The Lord, when He ascended up on high, led captivity captive and gave gift unto men. These gifts He gave us, were not for our glory, but for His. He is glorified when these gifts serve to bring others into this ascending life. While we are ascending up into Him in spirit, we are being poured out and offering up a spiritual sacrifice in the natural. The abundance of God’s glory is manifested in our weakness. When we are operating out of an ascended life then others will see Christ; they will not see us, because the ascended life is not about us, but about Him. We become a usable commodity spent upon a higher good and calling. We spend and are spent that others might taste and partake of that ascended life.
Allow me to leave you with the Apostle Paul’s definition in 2 Corinthians 4:7-19, of the ascended life and how he also descended that he might ascend, but not without hope and not alone.
“7But this precious treasure–this light and power that now shines within us–is held in perishable containers, that is, in our weak bodies. So everyone can see that our glorious power is from God and is not our own.
8We are pressed on every side by troubles, but we are not crushed and broken. We are perplexed, but we don’t give up and quit. 9We are hunted down, but God never abandons us.
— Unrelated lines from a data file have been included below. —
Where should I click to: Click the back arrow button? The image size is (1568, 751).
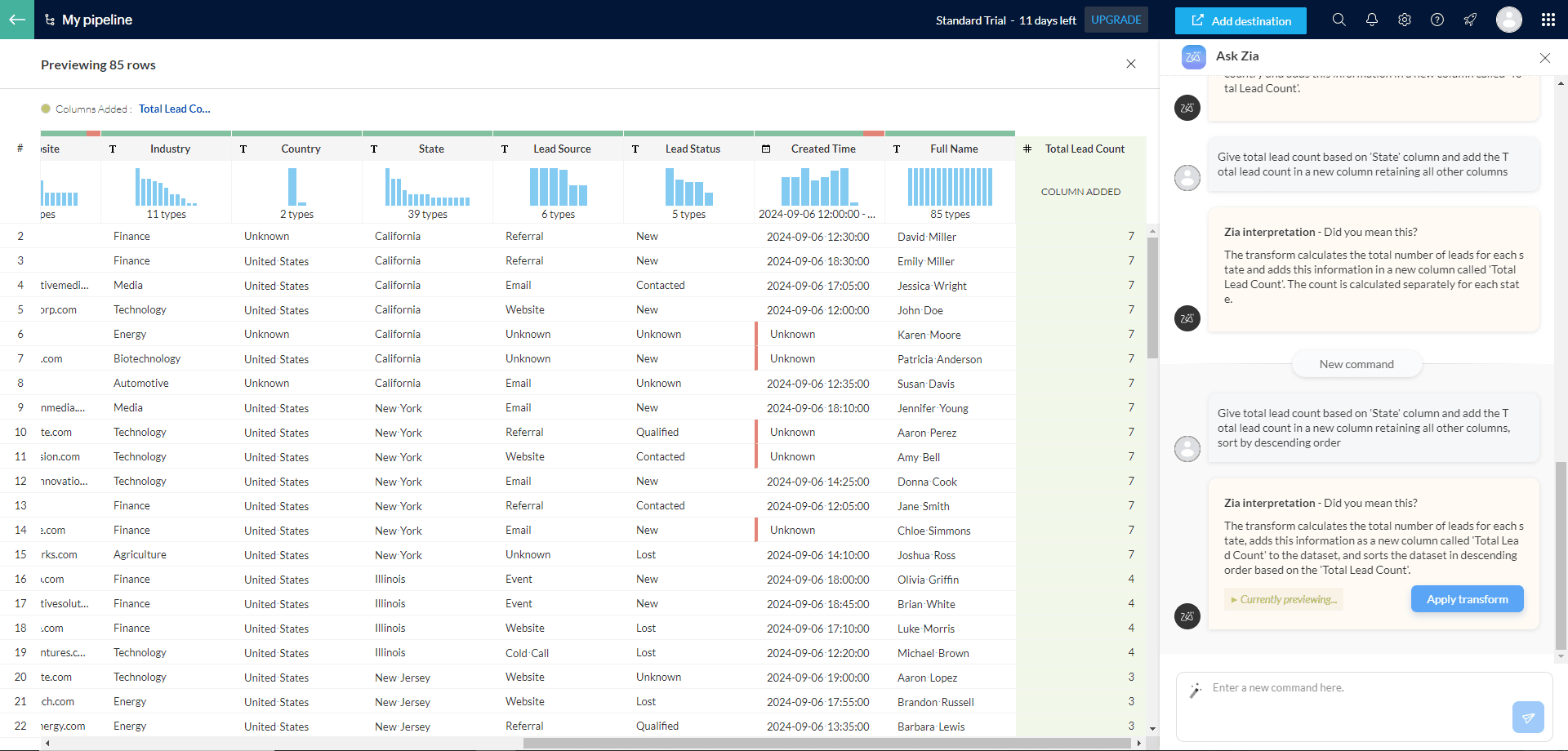point(17,20)
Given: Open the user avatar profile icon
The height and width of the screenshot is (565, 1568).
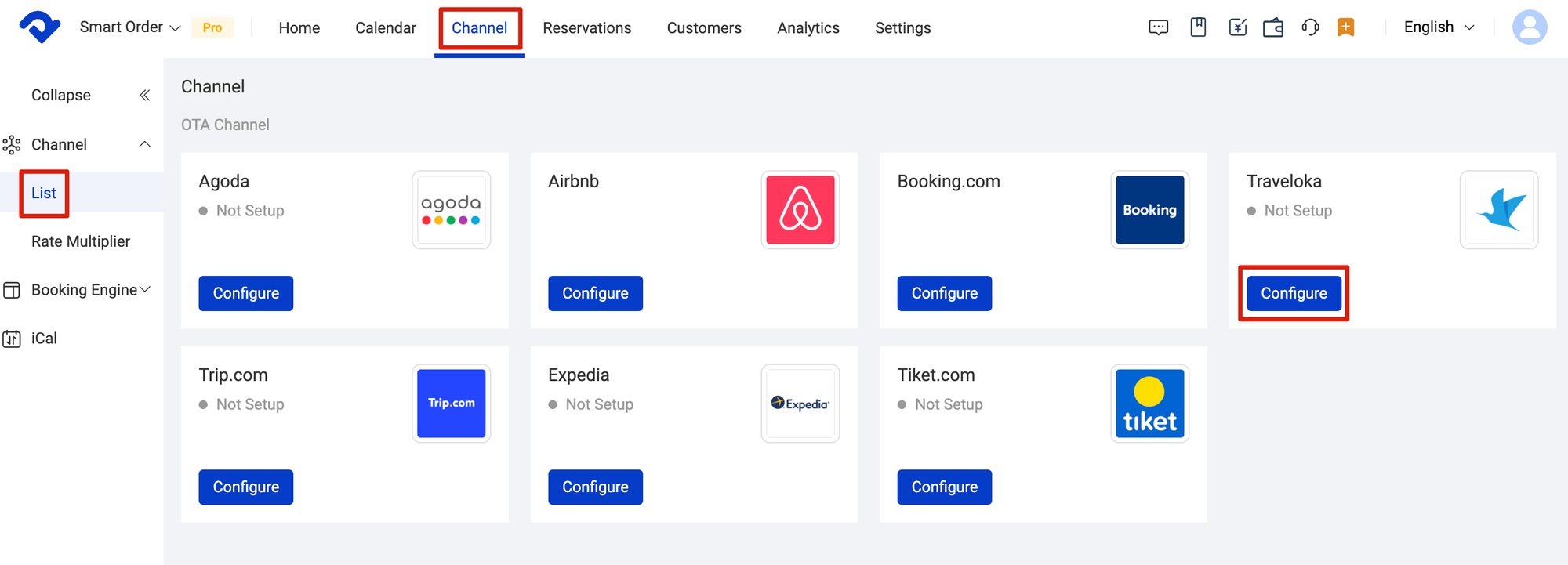Looking at the screenshot, I should click(x=1530, y=27).
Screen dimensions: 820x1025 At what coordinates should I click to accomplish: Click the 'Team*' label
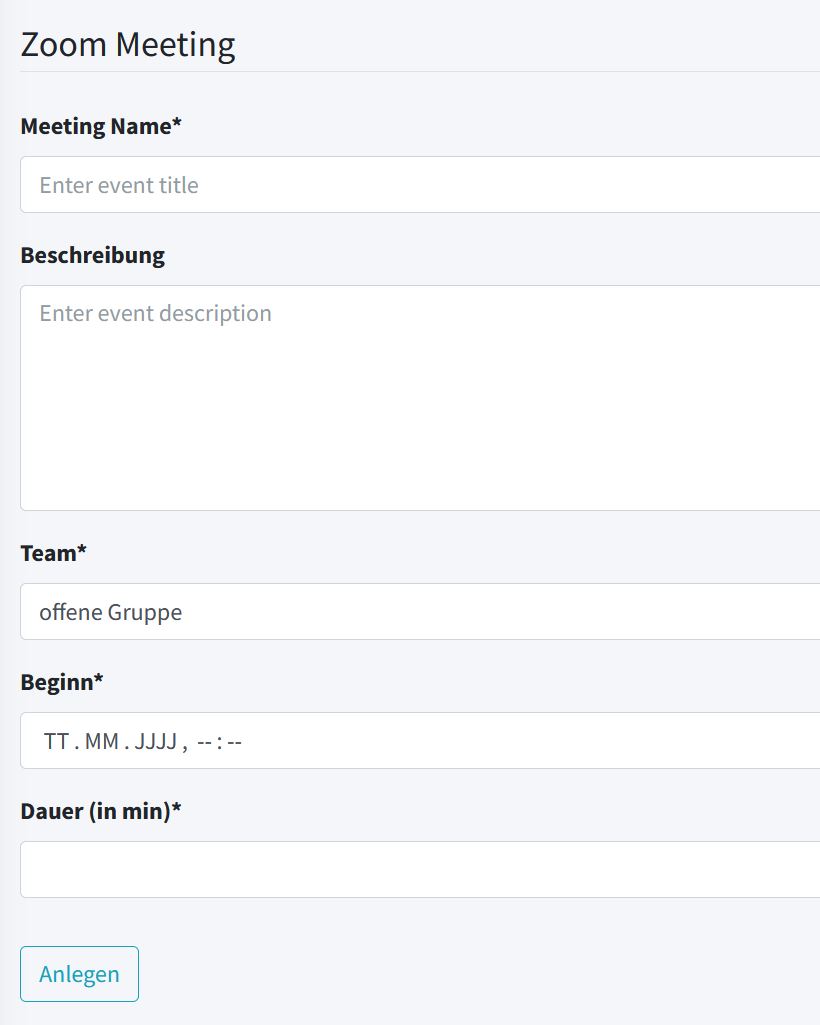[x=53, y=553]
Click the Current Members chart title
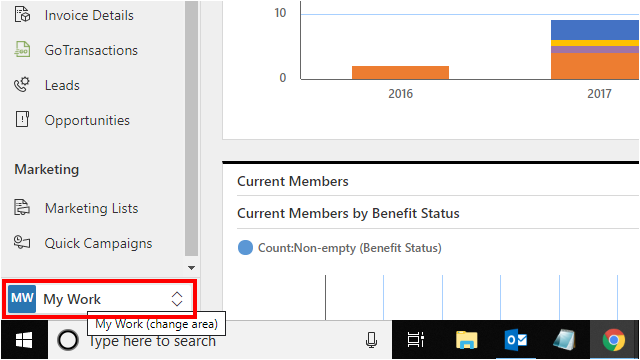640x360 pixels. pyautogui.click(x=293, y=181)
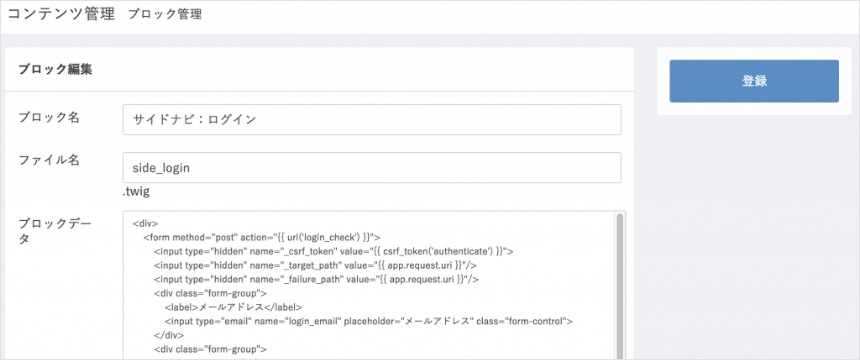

We get knocked down, but we get up again and keep going. 10Through suffering, these bodies of ours constantly share in the death of Jesus so that the life of Jesus may also be seen in our bodies.
11Yes, we live under constant danger of death because we serve Jesus, so that the life of Jesus will be obvious in our dying bodies. 12So we live in the face of death, but it has resulted in eternal life for you.
13But we continue to preach because we have the same kind of faith the psalmist had when he said, “I believed in God, and so I speak.” 14We know that the same God who raised our Lord Jesus will also raise us with Jesus and present us to himself along with you. 15All of these things are for your benefit. And as God’s grace brings more and more people to Christ, there will be great thanksgiving, and God will receive more and more glory.
16That is why we never give up. Though our bodies are dying, our spirits are being renewed every day. 17For our present troubles are quite small and won’t last very long. Yet they produce for us an immeasurably great glory that will last forever! 18So we don’t look at the troubles we can see right now; rather, we look forward to what we have not yet seen. For the troubles we see will soon be over, but the joys to come will last forever.”